(Stored data)
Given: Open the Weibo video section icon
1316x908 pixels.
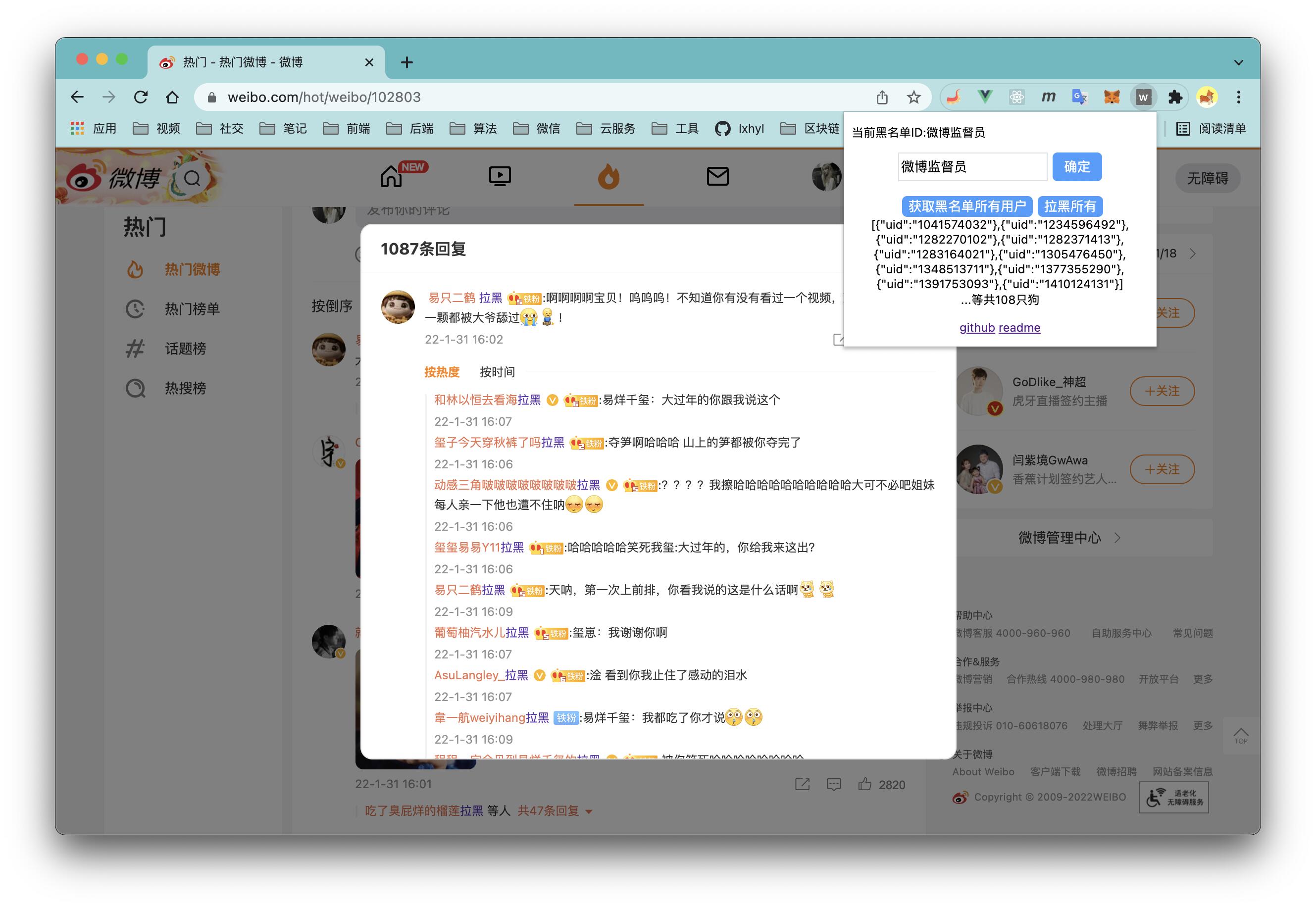Looking at the screenshot, I should (500, 176).
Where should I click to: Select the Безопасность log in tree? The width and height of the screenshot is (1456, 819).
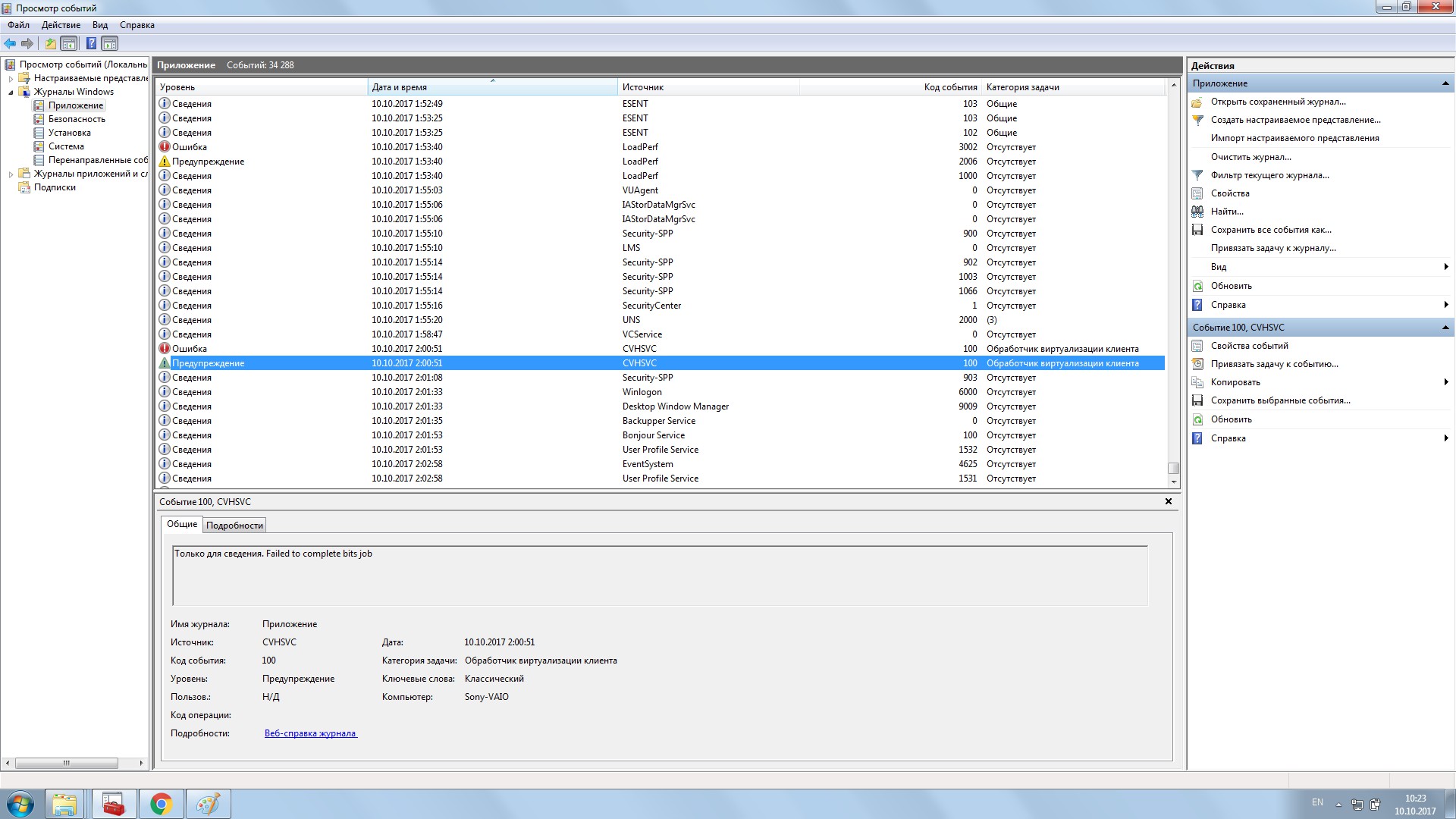click(x=77, y=119)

#### The problem
Can you quote exactly, and only, the lines from the one containing "1316x908 pixels." through the last line of the records above, keeping both ends and leaving out any pictures?

#### Reply
1316x908 pixels.
Looking at the screenshot, I should (500, 176).
Where should I click to: Select the Безопасность log in tree? The width and height of the screenshot is (1456, 819).
click(x=77, y=119)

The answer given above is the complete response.